7. Il résulte du relevé d'information que l'infraction constatée le 29 mai 2019, avec interception du véhicule, a été relevée par l'intermédiaire d'un procès-verbal électronique mentionnant un retrait de deux points et a donné lieu à l'émission d'un titre exécutoire d'amende forfaitaire majorée. Le ministre de l'intérieur produit le procès-verbal électronique établi lors de la constatation de cette infraction, lequel mentionne un retrait de points mais non l'ensemble des autres informations exigées par les dispositions des articles L. 223-3 et R. 223-3 du code de la route. Ce procès-verbal n'est pas signé par le contrevenant et ne précise pas que le conducteur a refusé de signer. Toutefois, il résulte du relevé d'information, que M. C a bénéficié, à l'occasion des infractions commises les 10 octobre 2018, 25 janvier 2019 et 19 février 2019, relevées selon les mêmes modalités, soit par procès-verbal électronique, et concernant le même type d'infraction, soit un excès de vitesse d'au moins 20 km/h et inférieur à 30 km/h, de l'ensemble des informations légalement exigées. Dès lors, l'éventuelle omission des informations requises s'agissant de l'infraction litigieuse, n'a pas eu pour effet, dans les circonstances de l'espèce, de priver le requérant de la garantie instituée par la loi pour lui permettre d'en mesurer les conséquences sur la validité de son permis et éventuellement d'en contester la réalité devant le juge pénal.
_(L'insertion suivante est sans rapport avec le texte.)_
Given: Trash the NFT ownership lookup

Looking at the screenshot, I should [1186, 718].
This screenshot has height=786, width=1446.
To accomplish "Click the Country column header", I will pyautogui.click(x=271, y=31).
En ce qui concerne la réalité de l'infraction :

8. Il résulte des dispositions des articles L. 223-1 et L. 225-1 du code de la route, combinées avec celles des articles 529 et suivants du code de procédure pénale et du premier alinéa de l'article 530 du même code, que le mode d'enregistrement et de contrôle des informations relatives aux infractions au code de la route conduit à estimer que la réalité de l'infraction est établie dans les conditions prévues à l'article L. 223-1 de ce code dès lors qu'est inscrite, dans le système national des permis de conduire, la mention du paiement de l'amende forfaitaire ou de l'émission du titre exécutoire de l'amende forfaitaire majorée, sauf si l'intéressé justifie avoir présenté une requête en exonération dans les quarante-cinq jours de la constatation de l'infraction ou de l'envoi de l'avis de contravention ou avoir formé, dans le délai prévu à l'article 530 du code de procédure pénale, une réclamation ayant entraîné l'annulation du titre exécutoire de l'amende forfaitaire majorée.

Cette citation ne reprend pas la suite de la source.